>> Begin DATA FOR THE TASK

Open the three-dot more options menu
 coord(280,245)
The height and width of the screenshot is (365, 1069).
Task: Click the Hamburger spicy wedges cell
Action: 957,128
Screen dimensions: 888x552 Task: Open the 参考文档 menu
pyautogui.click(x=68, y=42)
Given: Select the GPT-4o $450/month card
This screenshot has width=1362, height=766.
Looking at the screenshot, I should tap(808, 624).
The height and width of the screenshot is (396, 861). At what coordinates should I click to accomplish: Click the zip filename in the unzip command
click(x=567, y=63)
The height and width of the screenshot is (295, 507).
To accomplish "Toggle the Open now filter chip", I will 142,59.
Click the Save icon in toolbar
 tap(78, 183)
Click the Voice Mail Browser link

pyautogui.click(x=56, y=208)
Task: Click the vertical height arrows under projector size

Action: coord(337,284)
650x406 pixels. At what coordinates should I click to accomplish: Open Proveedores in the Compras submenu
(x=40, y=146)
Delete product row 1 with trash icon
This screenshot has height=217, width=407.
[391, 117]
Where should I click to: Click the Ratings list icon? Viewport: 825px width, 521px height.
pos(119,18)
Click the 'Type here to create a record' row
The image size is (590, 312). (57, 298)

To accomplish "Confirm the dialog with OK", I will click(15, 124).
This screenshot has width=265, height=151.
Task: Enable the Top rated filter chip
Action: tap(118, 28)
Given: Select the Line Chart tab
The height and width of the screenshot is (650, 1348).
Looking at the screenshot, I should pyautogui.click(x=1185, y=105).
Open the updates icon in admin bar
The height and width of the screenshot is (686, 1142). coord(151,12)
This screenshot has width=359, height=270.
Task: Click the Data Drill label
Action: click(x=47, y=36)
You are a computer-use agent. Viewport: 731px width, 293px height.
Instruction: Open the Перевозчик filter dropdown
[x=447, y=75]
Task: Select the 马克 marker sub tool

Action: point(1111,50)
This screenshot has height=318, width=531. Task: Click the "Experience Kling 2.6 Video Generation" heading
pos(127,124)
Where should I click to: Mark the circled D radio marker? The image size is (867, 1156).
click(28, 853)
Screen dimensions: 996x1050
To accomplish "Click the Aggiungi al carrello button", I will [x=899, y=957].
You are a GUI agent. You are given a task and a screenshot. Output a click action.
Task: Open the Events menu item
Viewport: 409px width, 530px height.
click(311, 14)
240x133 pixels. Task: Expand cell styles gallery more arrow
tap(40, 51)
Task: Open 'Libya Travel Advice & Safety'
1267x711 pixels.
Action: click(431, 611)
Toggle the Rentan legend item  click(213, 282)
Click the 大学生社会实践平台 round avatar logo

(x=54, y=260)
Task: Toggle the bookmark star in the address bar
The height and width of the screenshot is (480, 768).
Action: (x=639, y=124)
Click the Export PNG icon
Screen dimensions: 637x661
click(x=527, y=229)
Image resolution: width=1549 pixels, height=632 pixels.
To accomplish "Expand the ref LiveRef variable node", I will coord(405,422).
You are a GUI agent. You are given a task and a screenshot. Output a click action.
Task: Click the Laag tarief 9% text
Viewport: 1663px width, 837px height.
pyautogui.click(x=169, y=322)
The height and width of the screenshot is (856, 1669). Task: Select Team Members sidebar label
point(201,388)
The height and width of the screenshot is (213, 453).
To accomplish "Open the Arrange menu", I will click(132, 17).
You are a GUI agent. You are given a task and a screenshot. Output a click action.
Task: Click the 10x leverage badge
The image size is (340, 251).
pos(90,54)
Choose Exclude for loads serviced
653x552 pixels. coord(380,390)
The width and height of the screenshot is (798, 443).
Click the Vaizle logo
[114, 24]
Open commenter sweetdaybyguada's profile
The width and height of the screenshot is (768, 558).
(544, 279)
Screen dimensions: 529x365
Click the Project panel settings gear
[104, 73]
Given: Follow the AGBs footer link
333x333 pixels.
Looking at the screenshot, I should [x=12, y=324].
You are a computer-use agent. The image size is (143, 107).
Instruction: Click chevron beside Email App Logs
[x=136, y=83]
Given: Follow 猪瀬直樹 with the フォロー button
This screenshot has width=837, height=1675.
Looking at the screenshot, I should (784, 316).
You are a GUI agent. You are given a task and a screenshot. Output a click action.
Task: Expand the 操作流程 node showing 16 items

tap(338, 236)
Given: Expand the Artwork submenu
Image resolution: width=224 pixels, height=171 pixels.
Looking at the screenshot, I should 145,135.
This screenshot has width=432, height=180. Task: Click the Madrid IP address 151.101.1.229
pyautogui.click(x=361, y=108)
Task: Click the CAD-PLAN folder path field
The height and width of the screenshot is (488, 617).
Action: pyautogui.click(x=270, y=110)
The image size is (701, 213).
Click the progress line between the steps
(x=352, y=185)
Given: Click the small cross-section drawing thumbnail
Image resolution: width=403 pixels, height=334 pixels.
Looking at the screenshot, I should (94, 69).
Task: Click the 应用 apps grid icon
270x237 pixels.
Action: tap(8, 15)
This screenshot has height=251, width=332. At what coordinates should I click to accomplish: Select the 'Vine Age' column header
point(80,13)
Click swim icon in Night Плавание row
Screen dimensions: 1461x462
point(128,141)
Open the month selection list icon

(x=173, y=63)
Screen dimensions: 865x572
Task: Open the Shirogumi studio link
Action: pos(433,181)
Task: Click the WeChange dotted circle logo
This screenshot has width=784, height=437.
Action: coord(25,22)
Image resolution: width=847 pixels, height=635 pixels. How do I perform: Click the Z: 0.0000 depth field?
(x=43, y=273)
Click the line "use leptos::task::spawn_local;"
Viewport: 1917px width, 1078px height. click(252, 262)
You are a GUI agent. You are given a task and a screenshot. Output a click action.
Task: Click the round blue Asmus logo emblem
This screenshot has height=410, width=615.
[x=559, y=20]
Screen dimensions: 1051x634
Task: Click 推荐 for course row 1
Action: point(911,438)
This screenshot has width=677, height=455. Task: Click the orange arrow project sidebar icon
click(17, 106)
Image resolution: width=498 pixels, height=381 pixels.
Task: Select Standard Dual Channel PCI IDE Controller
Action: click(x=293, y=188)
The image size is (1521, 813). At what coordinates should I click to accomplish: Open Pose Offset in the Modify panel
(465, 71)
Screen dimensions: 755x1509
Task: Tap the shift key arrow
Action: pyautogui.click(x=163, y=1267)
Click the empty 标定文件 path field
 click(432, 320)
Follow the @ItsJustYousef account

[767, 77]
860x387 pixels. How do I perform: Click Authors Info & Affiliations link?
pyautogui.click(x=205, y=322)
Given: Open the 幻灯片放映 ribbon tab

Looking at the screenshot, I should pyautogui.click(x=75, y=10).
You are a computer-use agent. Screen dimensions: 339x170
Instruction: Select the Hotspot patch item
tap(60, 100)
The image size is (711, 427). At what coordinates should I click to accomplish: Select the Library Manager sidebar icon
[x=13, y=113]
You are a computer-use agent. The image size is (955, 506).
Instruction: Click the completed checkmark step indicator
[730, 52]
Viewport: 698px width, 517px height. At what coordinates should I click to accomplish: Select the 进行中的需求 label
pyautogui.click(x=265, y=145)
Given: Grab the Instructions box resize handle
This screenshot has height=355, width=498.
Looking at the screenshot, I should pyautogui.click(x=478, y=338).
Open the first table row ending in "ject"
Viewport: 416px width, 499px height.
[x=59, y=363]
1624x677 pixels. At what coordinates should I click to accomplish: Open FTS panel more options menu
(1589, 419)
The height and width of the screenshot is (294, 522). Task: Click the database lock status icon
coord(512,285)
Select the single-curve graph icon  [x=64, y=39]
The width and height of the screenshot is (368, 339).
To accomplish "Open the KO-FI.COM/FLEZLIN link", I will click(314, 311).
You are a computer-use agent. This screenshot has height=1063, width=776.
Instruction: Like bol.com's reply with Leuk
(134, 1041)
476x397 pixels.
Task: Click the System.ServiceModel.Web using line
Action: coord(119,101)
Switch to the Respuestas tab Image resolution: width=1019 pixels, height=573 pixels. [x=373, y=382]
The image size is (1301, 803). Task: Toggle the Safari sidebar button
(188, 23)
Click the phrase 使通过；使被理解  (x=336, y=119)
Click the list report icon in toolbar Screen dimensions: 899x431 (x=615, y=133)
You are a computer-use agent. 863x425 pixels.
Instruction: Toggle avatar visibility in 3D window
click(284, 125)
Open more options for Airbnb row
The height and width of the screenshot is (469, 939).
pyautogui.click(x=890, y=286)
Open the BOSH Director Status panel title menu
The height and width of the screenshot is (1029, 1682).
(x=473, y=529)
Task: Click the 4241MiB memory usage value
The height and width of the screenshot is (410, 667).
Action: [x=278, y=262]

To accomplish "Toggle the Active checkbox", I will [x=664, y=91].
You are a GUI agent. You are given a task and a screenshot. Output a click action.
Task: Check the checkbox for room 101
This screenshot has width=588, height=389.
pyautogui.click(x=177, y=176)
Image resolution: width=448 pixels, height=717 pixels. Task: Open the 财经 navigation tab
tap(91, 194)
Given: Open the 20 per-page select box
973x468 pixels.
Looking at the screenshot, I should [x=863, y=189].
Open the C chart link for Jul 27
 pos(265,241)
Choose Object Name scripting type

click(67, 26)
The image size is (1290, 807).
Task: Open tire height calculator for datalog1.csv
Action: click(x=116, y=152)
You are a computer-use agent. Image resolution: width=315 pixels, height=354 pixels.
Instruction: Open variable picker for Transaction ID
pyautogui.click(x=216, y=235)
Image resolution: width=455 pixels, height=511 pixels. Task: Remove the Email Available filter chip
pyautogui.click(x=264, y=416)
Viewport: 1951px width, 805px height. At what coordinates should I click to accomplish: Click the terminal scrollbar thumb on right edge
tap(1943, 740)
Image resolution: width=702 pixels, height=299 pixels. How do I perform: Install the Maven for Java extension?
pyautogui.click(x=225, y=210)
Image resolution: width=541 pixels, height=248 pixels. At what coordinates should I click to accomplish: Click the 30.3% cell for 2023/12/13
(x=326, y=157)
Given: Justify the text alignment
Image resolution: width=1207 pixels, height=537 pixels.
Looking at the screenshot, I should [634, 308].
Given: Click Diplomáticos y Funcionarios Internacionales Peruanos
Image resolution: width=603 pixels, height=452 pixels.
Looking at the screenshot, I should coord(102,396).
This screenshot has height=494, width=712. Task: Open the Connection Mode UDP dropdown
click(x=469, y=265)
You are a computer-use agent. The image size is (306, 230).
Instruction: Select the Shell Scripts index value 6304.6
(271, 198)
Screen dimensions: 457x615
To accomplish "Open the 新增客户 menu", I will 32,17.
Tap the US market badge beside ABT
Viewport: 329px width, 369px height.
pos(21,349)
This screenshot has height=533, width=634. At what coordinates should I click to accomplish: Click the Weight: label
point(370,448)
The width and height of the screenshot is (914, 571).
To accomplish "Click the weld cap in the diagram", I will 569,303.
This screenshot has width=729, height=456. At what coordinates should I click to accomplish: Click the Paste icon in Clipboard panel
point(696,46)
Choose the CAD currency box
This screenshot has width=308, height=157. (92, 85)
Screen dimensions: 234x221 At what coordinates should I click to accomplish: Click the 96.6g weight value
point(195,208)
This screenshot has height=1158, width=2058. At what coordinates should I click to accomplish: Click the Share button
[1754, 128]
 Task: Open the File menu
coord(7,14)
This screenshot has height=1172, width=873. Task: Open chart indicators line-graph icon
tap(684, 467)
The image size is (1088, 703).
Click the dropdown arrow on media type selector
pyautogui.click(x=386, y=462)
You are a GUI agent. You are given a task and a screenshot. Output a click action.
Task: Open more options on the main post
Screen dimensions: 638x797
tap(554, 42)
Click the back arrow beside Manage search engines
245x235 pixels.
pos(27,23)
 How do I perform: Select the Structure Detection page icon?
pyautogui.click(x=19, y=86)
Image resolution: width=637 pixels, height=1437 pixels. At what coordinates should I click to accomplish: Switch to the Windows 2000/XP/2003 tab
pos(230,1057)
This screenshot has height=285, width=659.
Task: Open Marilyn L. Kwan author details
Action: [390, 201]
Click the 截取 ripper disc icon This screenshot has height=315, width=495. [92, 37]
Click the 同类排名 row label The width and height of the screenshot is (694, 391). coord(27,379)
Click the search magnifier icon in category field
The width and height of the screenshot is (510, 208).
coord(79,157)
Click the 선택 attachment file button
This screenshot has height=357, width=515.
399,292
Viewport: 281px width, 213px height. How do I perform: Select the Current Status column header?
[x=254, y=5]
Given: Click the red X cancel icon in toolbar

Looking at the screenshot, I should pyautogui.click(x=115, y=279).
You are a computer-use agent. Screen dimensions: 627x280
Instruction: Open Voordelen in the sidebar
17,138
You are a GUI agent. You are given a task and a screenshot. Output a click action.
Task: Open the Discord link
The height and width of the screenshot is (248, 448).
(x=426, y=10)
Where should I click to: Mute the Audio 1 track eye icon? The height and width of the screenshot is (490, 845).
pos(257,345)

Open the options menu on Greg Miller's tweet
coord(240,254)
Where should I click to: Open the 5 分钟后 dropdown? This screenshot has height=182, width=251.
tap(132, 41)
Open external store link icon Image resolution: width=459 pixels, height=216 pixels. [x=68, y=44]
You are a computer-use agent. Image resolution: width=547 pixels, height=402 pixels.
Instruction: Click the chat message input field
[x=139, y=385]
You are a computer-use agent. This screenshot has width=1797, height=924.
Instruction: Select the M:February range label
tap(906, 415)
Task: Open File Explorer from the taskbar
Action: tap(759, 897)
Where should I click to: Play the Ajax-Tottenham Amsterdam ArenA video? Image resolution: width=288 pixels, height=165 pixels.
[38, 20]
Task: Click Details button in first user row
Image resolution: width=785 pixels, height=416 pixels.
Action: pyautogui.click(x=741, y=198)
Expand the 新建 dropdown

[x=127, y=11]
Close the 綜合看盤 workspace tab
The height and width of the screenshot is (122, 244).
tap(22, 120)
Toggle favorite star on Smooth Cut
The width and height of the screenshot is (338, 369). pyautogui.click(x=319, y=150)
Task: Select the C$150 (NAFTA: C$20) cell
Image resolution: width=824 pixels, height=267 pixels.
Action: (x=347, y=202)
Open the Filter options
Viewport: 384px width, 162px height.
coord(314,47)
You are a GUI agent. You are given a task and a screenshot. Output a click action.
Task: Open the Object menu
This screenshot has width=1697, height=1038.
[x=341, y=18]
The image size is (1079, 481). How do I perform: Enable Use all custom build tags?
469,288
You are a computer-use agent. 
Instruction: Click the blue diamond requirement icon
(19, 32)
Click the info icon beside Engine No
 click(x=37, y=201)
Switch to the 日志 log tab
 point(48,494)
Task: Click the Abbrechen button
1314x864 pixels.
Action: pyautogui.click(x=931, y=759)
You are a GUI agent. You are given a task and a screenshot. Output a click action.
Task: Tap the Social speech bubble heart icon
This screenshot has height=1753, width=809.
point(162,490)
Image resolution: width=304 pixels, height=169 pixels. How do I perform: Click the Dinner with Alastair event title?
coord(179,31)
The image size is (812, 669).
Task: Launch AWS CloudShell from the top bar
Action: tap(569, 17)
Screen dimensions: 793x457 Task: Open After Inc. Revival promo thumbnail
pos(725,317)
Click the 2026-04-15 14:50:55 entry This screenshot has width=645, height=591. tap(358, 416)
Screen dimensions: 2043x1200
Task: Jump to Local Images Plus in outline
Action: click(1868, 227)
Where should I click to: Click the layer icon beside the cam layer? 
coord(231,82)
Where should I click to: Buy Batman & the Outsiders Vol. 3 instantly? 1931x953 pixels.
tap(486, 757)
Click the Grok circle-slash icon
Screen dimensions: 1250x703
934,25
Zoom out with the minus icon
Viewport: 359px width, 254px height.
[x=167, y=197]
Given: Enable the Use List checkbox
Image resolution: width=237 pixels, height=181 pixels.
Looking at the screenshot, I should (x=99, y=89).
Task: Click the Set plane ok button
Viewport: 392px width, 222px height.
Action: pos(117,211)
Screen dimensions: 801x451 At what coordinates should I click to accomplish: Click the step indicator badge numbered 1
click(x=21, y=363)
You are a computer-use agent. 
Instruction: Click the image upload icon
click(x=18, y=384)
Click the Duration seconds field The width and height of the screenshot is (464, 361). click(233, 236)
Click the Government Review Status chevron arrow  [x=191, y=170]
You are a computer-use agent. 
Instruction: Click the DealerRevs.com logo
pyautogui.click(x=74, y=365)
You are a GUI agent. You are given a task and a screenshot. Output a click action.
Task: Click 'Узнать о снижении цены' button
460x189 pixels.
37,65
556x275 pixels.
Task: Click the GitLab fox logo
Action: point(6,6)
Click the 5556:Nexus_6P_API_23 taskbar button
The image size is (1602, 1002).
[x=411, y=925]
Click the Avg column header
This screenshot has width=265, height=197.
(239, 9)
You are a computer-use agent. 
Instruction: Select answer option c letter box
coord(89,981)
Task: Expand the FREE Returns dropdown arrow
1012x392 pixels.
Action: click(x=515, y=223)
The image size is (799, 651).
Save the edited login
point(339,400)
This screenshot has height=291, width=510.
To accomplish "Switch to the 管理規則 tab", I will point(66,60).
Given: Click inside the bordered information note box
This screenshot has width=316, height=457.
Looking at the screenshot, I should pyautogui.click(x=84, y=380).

>> End DATA FOR THE TASK

= WHAT IS ASKED =
Express the rows from the line containing "Given: Justify the text alignment" through the line containing "Looking at the screenshot, I should coord(102,396).", both included, as a JSON list of strings with one string per line and blank lines omitted.

= EXERCISE ANSWER =
[
  "Given: Justify the text alignment",
  "Image resolution: width=1207 pixels, height=537 pixels.",
  "Looking at the screenshot, I should [634, 308].",
  "Given: Click Diplomáticos y Funcionarios Internacionales Peruanos",
  "Image resolution: width=603 pixels, height=452 pixels.",
  "Looking at the screenshot, I should coord(102,396)."
]